Summarize the text on fertility and menopause as women's health issues in two sentences.

**Selected text**
BEGIN

What she believes is missing from both workplace discussions and external representations of fertility issues is the fact that it’s an enormous strain on mental health, as it puts pressure on finance and relationships and is not a guarantee of success.
“Research I conducted in January this year [with] 150 IVF patients found one of the most common feelings to come up was a feeling of isolation and loneliness – feelings I know all too well as that’s exactly what I felt going through it too. Women want to meet other women who are going through this, and they want to read their stories as it helps ‘normalize’ their own story. Infertility impacts one in six Australian couples, but you feel like it’s only happening to you. I am determined to break through that feeling and connect the women and the stories together to make people feel less alone and less of a failure,” she explains.
With people in most societies electing to have children when they are more financially responsible later in life, the normalization of fertility treatment and IVF needs to speed up.
Menopause: research and representation
What the figures around contraception and IVF tell us is that women’s health issues are not the issues of a marginalized community, they’re the issues of mainstream society.
This insight is most acute when looking at menopause. Just in the UK, around 15 million women are going through a stage of menopause right now. Yet this issue remains taboo and under-represented both in front of and behind the camera.
Helen Normoyle left a career running marketing at brands including DFS and Boots to launch My Menopause Centre, which aims to use scientific evidence-based information to raise the issues caused by ignoring this mainstream women’s health issue. For example, menopause has forced around 1 million women in the UK to retire early due to the incredible strain this biological change puts on women’s physical and mental health.
“I passionately believe it’s about getting the right representation behind the camera and in front of the camera. Behind the camera, there’s a lot of data out there that points to the fact that there aren’t enough middle-aged women in the marketing industry. To be honest with you, we don’t need the data because we just need to look around where we work or the meetings that we have,” she shares.

END

**Extracted records**
BEGIN

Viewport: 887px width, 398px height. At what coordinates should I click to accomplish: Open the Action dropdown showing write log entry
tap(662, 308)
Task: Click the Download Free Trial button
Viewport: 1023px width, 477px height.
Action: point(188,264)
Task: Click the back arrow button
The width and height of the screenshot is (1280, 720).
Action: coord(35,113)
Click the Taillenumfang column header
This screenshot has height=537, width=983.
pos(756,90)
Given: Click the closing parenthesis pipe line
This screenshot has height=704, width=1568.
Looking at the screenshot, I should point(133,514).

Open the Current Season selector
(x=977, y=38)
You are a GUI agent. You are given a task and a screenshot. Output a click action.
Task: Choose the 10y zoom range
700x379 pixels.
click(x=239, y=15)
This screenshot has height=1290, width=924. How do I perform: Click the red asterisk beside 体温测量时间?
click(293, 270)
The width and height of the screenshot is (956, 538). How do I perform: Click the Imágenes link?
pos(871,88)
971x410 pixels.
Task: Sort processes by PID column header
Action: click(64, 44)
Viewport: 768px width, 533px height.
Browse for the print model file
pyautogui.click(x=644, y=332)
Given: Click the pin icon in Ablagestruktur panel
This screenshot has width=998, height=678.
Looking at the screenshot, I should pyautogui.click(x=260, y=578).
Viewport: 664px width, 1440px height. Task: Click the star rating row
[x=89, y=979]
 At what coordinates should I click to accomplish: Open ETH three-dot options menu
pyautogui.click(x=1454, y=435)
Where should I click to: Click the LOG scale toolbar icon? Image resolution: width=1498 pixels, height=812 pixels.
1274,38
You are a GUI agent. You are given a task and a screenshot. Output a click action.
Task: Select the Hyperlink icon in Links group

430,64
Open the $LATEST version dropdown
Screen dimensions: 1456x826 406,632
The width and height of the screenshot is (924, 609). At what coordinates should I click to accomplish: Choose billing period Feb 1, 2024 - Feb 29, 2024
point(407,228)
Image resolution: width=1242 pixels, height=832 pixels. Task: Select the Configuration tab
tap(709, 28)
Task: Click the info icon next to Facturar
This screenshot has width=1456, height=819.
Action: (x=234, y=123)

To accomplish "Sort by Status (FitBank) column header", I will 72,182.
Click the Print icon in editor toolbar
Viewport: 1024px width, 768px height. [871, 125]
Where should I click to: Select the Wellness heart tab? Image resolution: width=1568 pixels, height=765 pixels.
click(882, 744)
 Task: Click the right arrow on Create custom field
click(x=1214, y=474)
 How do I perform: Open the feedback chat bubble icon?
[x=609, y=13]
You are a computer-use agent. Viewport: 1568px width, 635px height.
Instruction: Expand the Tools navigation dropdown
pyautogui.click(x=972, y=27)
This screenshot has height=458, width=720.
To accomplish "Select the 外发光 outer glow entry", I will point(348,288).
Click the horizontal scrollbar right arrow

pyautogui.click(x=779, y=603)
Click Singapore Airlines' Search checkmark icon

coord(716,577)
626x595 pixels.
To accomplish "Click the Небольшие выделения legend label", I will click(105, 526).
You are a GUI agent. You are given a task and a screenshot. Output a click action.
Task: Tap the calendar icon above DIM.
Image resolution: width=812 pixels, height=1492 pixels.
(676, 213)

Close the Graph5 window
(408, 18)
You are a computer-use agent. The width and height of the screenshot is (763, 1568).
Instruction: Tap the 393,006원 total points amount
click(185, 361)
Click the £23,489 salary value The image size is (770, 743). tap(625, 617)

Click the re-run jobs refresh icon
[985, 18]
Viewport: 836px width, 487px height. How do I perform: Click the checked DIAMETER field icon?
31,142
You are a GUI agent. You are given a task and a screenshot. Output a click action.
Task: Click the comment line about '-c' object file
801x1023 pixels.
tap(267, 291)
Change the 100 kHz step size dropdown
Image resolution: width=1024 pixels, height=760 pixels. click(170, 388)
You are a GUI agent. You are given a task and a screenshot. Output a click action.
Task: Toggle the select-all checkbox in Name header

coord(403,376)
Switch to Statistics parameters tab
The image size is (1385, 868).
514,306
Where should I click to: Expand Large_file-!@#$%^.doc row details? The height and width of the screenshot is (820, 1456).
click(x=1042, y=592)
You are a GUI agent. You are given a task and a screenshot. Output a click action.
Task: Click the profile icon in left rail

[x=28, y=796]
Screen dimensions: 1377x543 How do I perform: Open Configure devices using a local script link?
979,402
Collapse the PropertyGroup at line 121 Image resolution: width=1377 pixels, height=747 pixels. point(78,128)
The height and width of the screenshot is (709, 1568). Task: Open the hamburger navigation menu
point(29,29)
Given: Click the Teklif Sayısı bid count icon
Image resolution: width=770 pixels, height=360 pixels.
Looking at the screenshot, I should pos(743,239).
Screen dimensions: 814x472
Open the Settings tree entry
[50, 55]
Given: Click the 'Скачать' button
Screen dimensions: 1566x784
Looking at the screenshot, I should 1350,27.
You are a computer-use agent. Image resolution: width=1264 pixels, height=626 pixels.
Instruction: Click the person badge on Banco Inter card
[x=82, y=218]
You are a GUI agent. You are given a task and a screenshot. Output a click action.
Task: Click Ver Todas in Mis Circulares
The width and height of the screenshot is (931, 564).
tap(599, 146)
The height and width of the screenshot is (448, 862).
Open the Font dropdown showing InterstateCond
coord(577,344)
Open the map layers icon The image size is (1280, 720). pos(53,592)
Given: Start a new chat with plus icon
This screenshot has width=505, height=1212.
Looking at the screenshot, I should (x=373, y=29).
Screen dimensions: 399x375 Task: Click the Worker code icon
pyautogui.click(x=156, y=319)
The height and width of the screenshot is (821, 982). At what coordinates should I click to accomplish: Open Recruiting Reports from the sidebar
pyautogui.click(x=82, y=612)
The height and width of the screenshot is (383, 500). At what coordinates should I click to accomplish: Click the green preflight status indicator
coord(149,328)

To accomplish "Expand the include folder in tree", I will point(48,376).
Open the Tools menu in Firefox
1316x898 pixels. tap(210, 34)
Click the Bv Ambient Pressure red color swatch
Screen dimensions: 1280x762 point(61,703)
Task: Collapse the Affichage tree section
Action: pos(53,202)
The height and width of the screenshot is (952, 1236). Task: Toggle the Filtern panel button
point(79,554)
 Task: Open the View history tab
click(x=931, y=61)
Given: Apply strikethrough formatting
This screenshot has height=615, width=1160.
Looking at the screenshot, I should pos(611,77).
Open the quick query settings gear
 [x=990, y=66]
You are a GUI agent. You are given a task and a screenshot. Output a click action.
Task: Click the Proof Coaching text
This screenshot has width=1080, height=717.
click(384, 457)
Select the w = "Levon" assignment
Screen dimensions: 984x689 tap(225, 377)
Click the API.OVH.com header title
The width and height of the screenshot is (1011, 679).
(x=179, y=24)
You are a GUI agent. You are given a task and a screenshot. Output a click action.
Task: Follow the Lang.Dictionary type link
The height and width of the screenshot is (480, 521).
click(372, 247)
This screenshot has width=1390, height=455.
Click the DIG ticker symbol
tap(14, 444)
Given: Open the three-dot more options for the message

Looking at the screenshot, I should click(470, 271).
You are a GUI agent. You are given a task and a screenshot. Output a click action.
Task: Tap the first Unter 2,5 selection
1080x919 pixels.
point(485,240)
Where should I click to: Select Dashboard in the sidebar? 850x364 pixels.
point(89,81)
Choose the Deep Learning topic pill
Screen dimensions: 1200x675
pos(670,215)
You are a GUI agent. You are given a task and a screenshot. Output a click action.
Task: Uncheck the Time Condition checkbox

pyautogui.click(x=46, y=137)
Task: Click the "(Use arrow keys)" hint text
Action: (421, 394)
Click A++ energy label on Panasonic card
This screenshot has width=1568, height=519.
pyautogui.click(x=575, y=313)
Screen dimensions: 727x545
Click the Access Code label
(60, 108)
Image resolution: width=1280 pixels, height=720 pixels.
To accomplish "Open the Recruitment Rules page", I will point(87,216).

END

**Written answer**
Fertility issues put a heavy strain on mental health, money and relationships, and IVF patients often feel isolated and lonely even though infertility affects one in six Australian couples. Menopause is something around 15 million UK women are going through and has pushed about 1 million of them to retire early, yet it remains taboo and under-represented, and Helen Normoyle of My Menopause Centre calls for better representation of middle-aged women both in front of and behind the camera.